Elsewhere in Rutland, 'ghostbreaker' Dr. Terrance Thirteen and his wife Marie have arrived late; although the Phantom Stranger arrived ahead of them and suggests they consider themselves lucky. Dr. Thirteen isn't having it, since he had long before lost any patience for the Stranger's schtick. Marie tries to make apologies for him, but the Stranger warns her to leave that place, or her husband could get involved in something that could lead to his death. Of course, he also promptly disappears without explaining any of that.
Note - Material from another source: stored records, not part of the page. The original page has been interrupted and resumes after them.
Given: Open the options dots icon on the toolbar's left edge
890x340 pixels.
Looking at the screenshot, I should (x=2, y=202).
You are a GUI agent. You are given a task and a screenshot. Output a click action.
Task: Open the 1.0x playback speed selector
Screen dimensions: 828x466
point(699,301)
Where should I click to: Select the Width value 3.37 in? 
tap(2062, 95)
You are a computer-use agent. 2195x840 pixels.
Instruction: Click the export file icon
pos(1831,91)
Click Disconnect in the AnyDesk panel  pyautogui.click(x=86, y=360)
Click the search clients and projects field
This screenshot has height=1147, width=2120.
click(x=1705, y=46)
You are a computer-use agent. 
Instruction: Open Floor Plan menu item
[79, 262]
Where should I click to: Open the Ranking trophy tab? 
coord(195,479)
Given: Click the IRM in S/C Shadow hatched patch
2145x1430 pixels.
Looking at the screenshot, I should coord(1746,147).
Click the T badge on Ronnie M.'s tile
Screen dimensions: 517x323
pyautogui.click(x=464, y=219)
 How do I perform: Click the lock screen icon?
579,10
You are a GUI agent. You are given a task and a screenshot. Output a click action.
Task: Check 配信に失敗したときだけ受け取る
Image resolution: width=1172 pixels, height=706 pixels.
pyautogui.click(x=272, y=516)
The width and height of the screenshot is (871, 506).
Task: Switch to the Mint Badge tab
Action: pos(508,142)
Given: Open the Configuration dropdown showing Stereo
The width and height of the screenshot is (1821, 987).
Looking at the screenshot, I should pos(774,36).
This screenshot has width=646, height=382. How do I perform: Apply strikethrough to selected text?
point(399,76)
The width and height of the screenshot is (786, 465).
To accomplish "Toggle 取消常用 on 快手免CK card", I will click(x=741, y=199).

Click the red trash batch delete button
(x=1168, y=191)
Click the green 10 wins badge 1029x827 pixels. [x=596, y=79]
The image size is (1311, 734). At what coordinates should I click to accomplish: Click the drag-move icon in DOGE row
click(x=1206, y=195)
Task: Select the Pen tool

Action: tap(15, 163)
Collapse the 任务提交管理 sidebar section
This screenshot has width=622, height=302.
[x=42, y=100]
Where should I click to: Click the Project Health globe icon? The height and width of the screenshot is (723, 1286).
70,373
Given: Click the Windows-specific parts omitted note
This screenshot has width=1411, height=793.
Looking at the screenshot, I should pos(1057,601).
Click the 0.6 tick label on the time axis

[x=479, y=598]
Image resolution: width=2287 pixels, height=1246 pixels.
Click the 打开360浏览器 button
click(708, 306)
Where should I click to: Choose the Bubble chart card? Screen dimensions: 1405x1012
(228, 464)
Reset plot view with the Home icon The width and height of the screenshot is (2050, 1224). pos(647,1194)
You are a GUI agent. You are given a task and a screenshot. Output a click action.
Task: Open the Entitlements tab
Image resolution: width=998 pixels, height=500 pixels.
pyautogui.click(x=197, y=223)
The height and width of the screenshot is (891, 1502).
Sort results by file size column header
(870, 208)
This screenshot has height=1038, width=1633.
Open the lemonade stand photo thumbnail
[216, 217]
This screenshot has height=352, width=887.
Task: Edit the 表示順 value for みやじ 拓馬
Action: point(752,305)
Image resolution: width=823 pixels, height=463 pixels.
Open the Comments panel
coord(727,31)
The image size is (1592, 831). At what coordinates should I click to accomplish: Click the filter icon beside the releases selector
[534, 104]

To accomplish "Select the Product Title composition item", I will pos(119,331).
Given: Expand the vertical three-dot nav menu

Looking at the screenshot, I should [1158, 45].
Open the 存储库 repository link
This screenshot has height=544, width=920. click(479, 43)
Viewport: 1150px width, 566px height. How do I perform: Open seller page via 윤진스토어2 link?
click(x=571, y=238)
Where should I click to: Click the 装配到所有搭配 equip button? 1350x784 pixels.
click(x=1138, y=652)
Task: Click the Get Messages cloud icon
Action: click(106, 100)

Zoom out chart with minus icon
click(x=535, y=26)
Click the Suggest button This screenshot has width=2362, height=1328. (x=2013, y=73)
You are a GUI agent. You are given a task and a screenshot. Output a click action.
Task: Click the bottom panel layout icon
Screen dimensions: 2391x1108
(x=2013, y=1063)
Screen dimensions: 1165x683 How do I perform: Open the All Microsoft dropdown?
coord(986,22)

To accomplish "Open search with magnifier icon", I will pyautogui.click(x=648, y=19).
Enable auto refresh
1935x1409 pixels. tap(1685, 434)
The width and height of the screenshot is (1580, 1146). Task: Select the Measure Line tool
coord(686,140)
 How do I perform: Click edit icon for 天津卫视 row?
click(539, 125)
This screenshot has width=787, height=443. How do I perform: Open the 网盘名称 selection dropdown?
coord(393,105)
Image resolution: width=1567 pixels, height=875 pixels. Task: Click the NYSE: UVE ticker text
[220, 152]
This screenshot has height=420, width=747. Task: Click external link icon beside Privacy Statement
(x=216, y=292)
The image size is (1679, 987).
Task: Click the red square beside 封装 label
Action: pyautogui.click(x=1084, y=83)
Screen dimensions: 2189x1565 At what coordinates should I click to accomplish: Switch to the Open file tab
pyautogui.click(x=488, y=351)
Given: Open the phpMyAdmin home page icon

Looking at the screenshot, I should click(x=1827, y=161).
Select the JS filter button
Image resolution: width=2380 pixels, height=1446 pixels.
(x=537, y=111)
The Stranger may have a good reason for a change, as he is then confronted by a mysterious woman, who had plans for Qabal, and would not let "her love" interfere!
Dr. Thirteen had a meeting scheduled with some "disreputable folks," namely Tom Fagan, Gerry and Carla Conway, Marty Pasko, Paul Levitz, and Romeo Tanghal! They had seen weird crap in Rutland before, but don't agree with Thirteen that the Stranger was behind it. They are interrupted by a local cop, warning Tom of doings up at his place: lightning striking his house, and the Stranger seemingly hanging in midair somehow! Thirteen doesn't believe in any of this, so charges in headlong, even as the Stranger warns him. Tom is dismayed to find his house transformed inside, but perhaps it's not his house: the hypnotic Quinton Abel greets them, and asks them to join him for a drink. Thirteen realizes the drink is blood, then notices a dark mirror, showing the truth of Qabal! With Fagan and the cop hypnotized, the Stranger tells Thirteen it's up to him to act: he may have meant to show Qabal the mirror, not smash it over his head, but that works too. Qabal dissolves again; as the cop and Fagan return to normal (with Fagan again dismayed, this time that the lightning destroyed his house!) and Thirteen tries to convince himself this was just a hallucination, a lightning induced nightmare.
Deadman returns to Rutland, and isn't pleased to see the Stranger, apparently having a beef with him from an earlier issue. (Per the footnotes, Phantom Stranger #41, the last issue of that series.) The Stranger calms him down since he knows Rama Kushna had just sent Deadman back there, and while Qabal was gone, they had a greater threat: "Tala! Queen of darkness, mistress of the macabre!" Neat; I remember her from episodes of Justice League Unlimited, but I'm not sure I've ever read a comic with her. Dr. Thirteen had inadvertently freed her, and she had clashed with the Stranger many times since. She had built up more power, and had planned on sending Qabal to torment the earth, then offer herself as earth's savior in exchange for eternal worship. Still, it's a much-too-quick fight, with Tala unable to comprehend how she isn't winning: with Deadman giving his strength to the Stranger, they were able to imprison Tala again. Deadman splits, creeped out by the Stranger, but both their battles would continue...here and there. We mentioned before, this was another casualty of the DC Implosion, but it was by no means the last time we'd see of either of them.




1 comment:

Mr. Morbid's House Of Fun said...

Ah, the old Rutland, Vermont Halloween gag. Kind of a shame it died out didn't it or was it always doomed to have a short shelf life?

As for Tala, man I definitely enjoyed her all-too brief appearances on JLU. I didn't know until years later what an obscure deep cut of a character she was, only thinking she was an original creation created for the show.

That scream at the end of Destroyer ammitire? Blood-chilling!